Cortisol is tightly regulated by feedback mechanisms in both the hypothalamus and the pituitary glands, where the original hormonal signals trigger its production. As in other systems, the hypothalamus gland, located at the base of the brain, begins the process by secretion corticotropin-releasing factor (CRF0 in response to a variety of “stressors.” CRF then triggers the anterior pituitary to release adrenocorticotropic hormone (ACTH), which travels through the blood until it reaches the adrenal glands where it induces the adrenal cortex secretion of cortisol. In turn, increasing cortisol levels slow down the production of both CRF and SCTH from their respective glands. This whole circuit is referred to as the hypothalamic-pituitary-adrenal (HPA) axis or system. Similar systems also regulate the thyroid hormones (HPT axis) and ovarian hormone production (HPO axis). Not surprisingly, stress will also cause an imbalance in thyroid and female hormone cycles as well.

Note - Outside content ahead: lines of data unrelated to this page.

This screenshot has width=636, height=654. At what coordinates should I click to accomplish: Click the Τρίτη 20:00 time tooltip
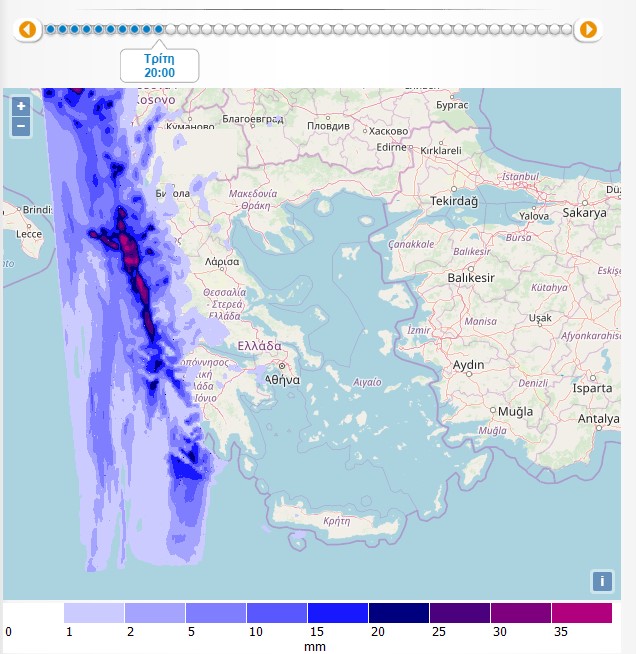(159, 66)
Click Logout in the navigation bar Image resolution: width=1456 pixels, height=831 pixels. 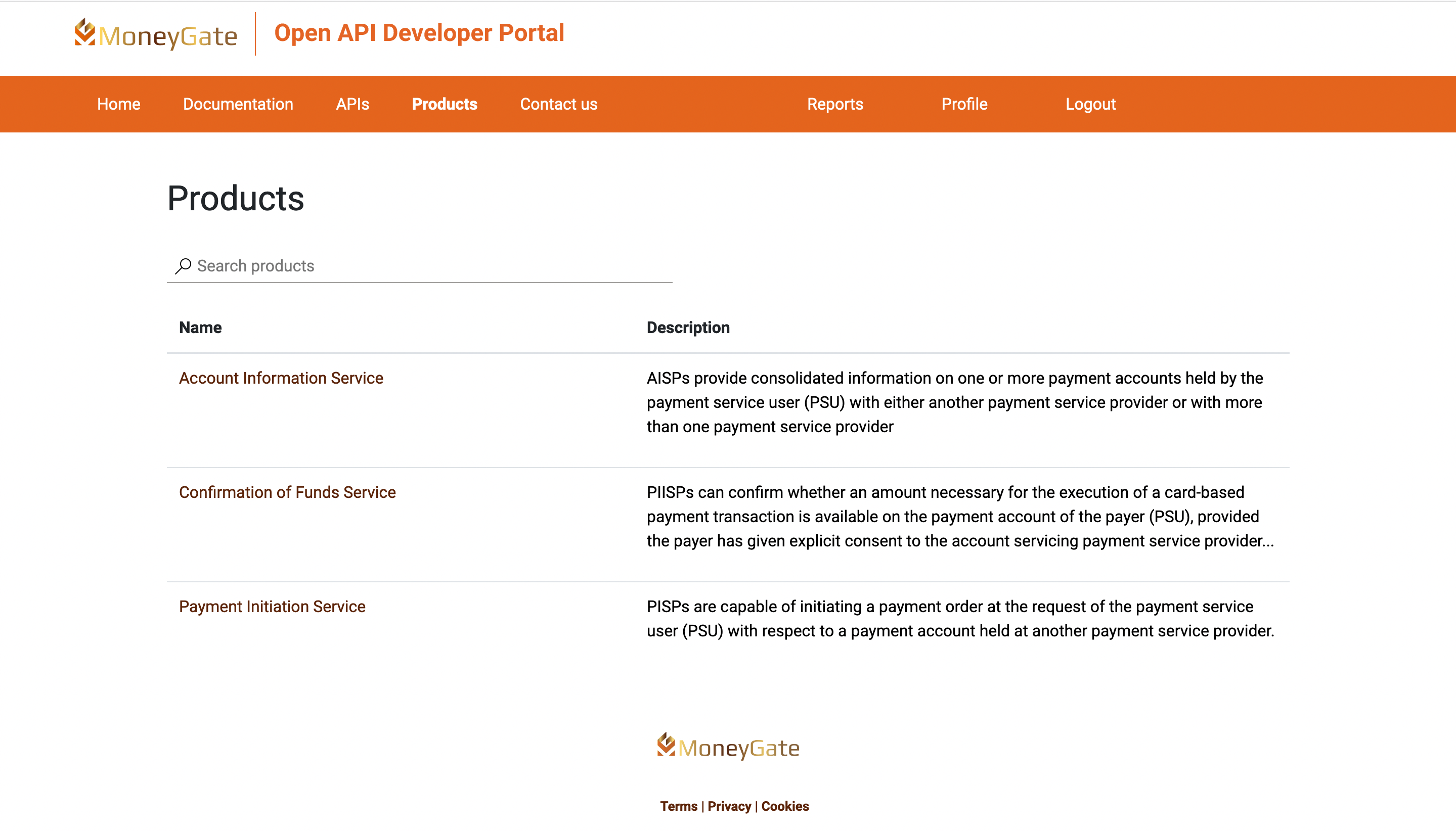1090,104
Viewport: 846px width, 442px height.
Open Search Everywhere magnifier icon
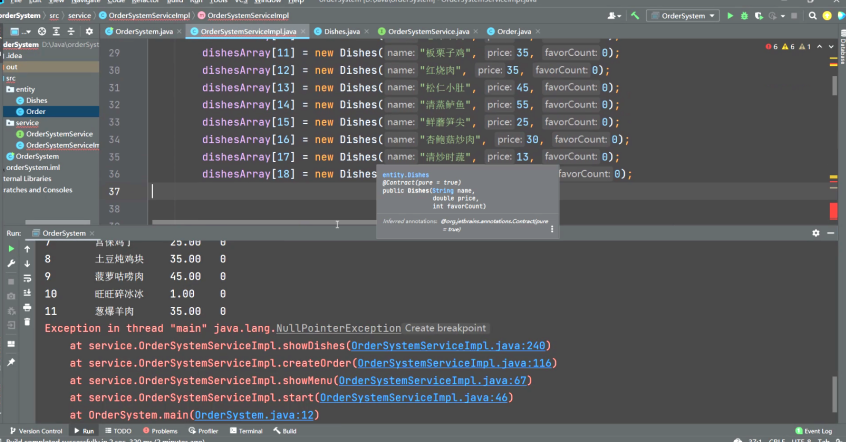point(813,16)
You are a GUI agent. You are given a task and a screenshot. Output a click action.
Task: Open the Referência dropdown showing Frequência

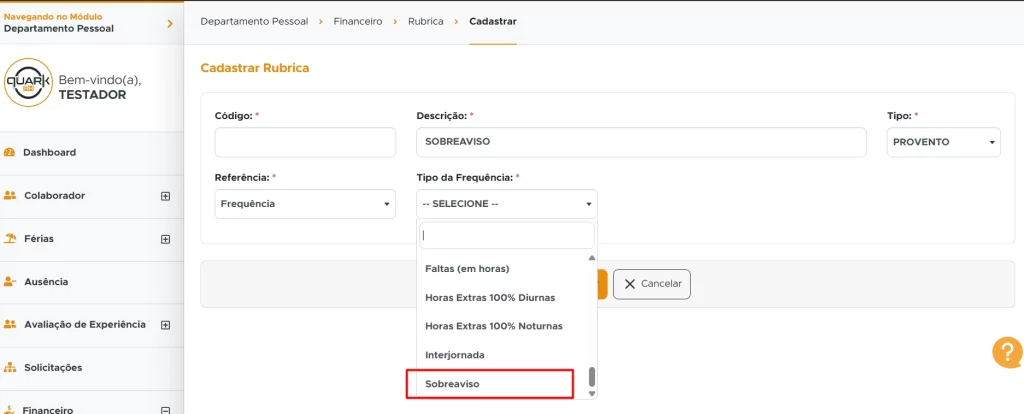coord(305,204)
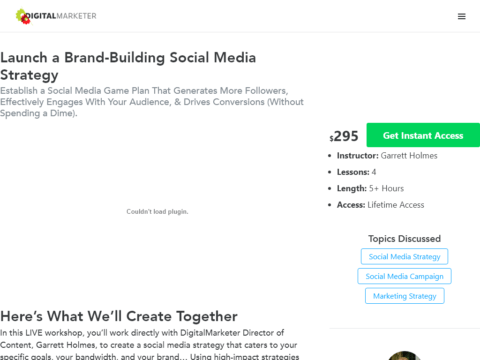Click the DigitalMarketer gear logo
Image resolution: width=480 pixels, height=360 pixels.
(23, 16)
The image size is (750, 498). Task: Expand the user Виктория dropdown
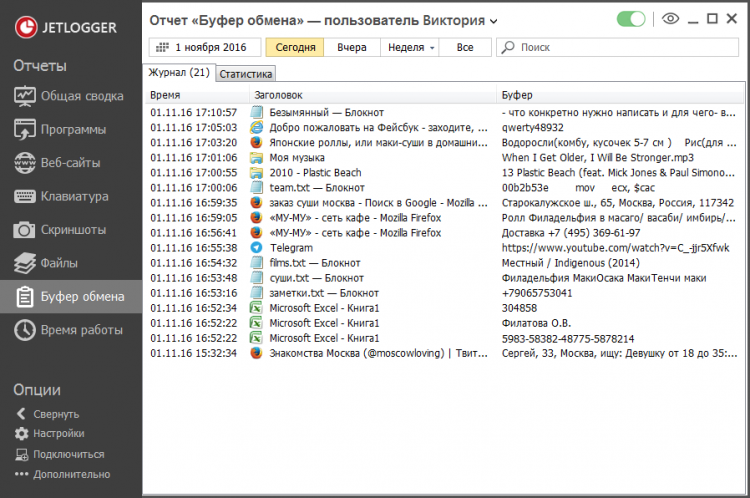pyautogui.click(x=494, y=21)
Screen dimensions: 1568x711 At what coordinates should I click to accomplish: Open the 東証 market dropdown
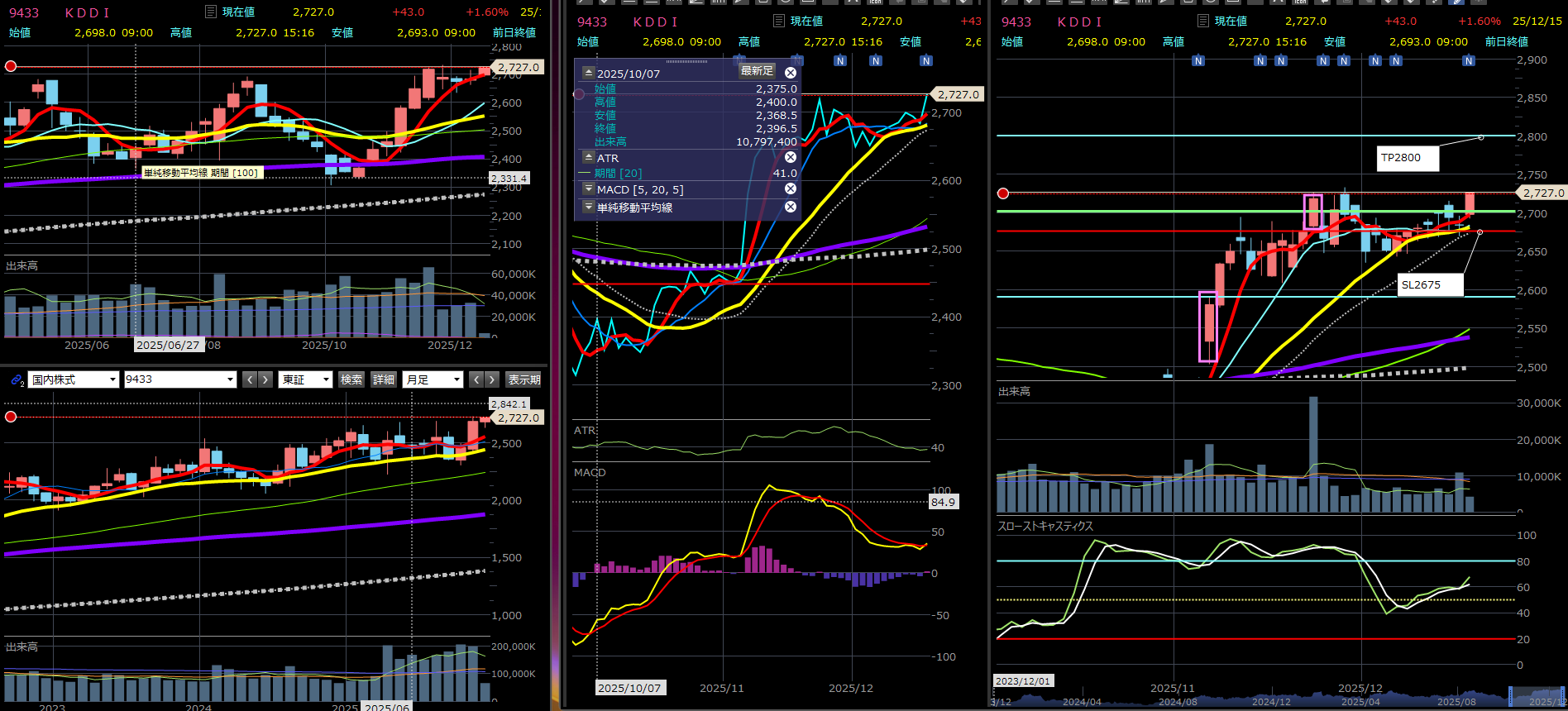(x=305, y=379)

Normal functioning of the HPA is known to have three attributes. First, when the system is unstressed there is a regular circadian rhythm of activity. The rhythm results in the highest cortisol levels shortly after awakening (7-8 a.m.) and progressively falling until they are lowest during the first several hours of sleep. A healthy HPA axis should have a circadian rhythm, as well as appropriate total daily secretion of cortisol. The second function of the HPA is proper feedback loops coordination. As mentioned previously, increasing amounts of cortisol should be able to shut down ACTH and CRF production, and hence reduce serum cortisol levels. Clinically appropriate challenges with corticosteroids like dexamethasone can be used to test this feedback loop. Positive tests for pituitary and adrenal cortex functions can also be performed by giving CRF or ACTH and measuring cortisol responses.

Third, and most importantly for us, is the fact that various stressors can stimulate the HPA and many can do so in a way that overrides both the circadian and feedback controls. It is this well-known phenomenon that allows the functional testing of the HPA system to give us a glimpse at the effects of stress (both acute and chronic) on the health of an individual.